La gaieté s’excite donc par le contraste produit entre, d’une part, ces corps nus, c’est-à-dire laissés à l’état de nature et sans ornements, à la démarche pesante et inégale et, d’autre part, les personnages aux superbes costumes empanachés, exposés à l’admiration sur des chars ou sur des chevaux aux pas réguliers et maintenant, dans l’ordre le plus parfait, l’équilibre élégant et majestueux du décor compliqué de leur personne.
Le raffinement orgueilleux écrase de son mépris la nudité ridicule.

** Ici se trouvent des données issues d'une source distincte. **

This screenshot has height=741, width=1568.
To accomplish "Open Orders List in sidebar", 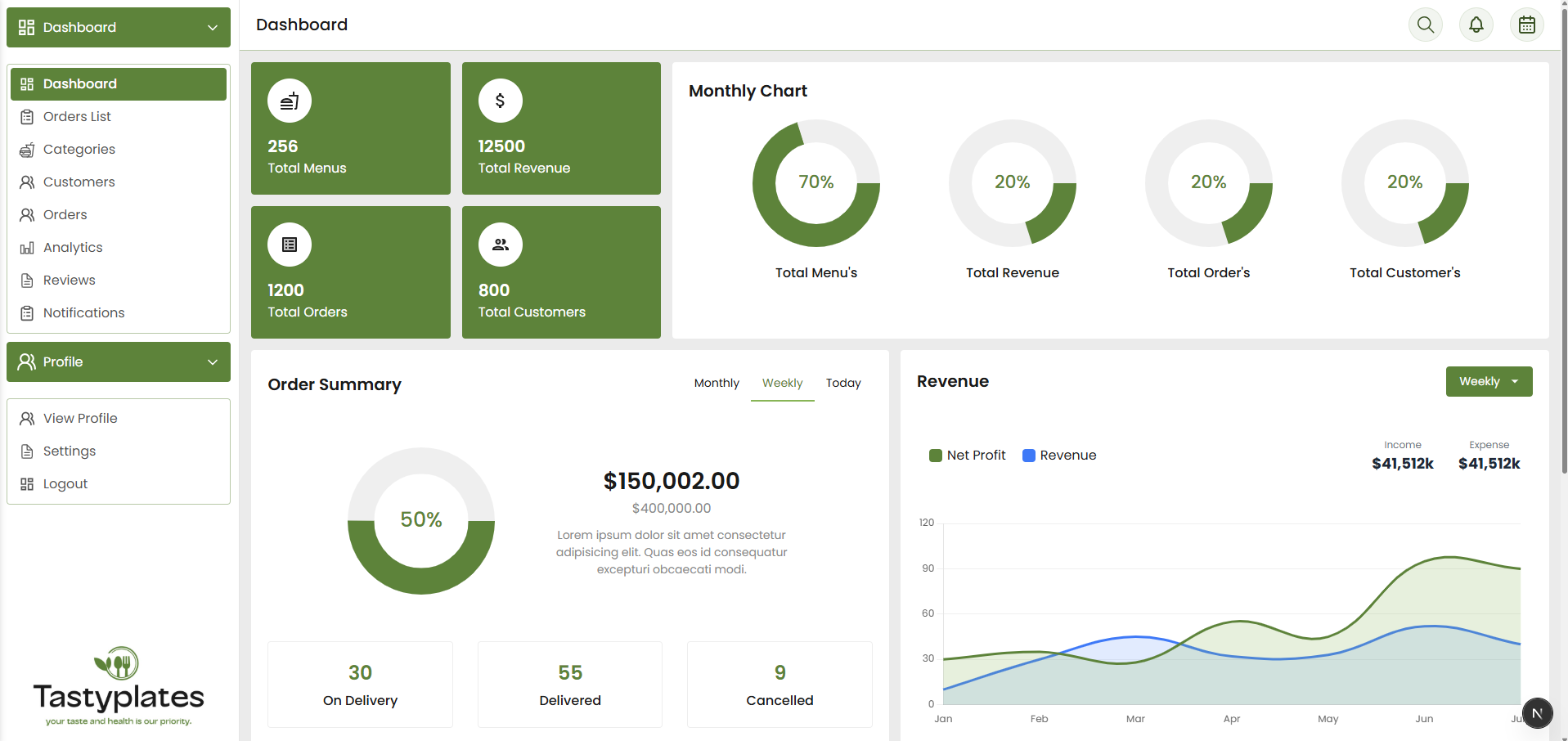I will pos(77,117).
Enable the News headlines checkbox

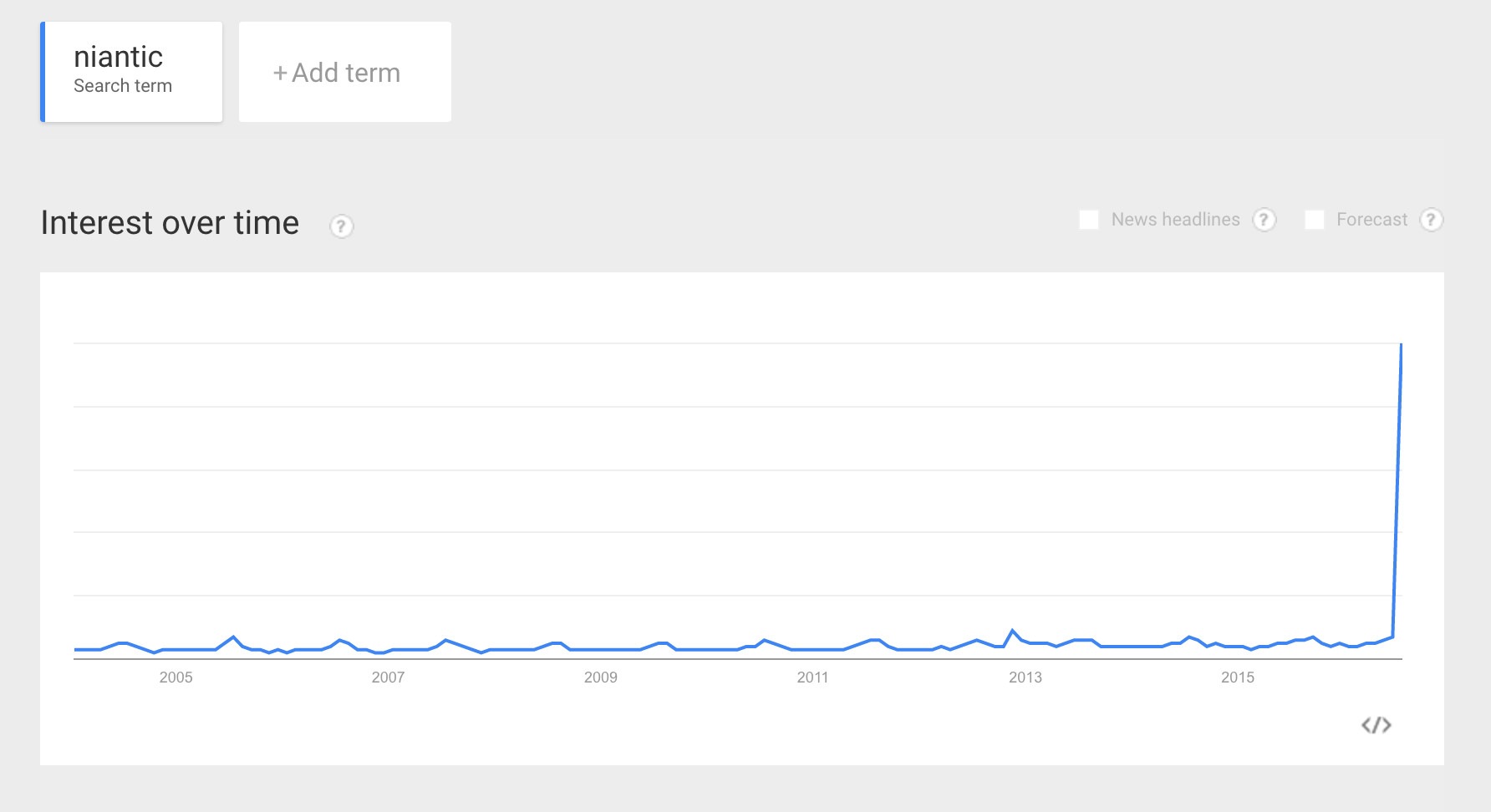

Le temps n’est plus alors aux compétitions réelles mais aux spectacles fastueux, où le jeu consiste à parader, et le succès réside dans la perfection d’exécution d’une mise en scène sophistiquée.
De ce théâtre, les Juifs sont exclus; en leur équipage simple et, par suite, dérisoire ils sont exposés aux quolibets de la foule qui trouve son plaisir dans ce spectacle grotesque.
A partir de 1668, les Juifs restent les seuls « bipèdes » à participer aux courses en compagnies des animaux; et, si l’on considère le prix qui leur est attribué, ils sont au rang des ânes et des buffles; en effet à chacun des « palii » est donné une égale quantité de la même pièce de drap.
En 1668, Clément IX jugeant la course peu convenable et la cavalcade en compagnie des magistrats peu décorative, et coûteuse, les supprime et transforme cette dépense inutile de 300 écus en redevance, du même montant, à verser au peuple romain, qui y aura meilleur bénéfice.
Mais un rite d’humiliation demeura longtemps inchangé. Le rabbin et les chefs de la communauté devaient apporter des fleurs au gouverneur de la Ville au Capitole qui les chassait d’un coup de pied.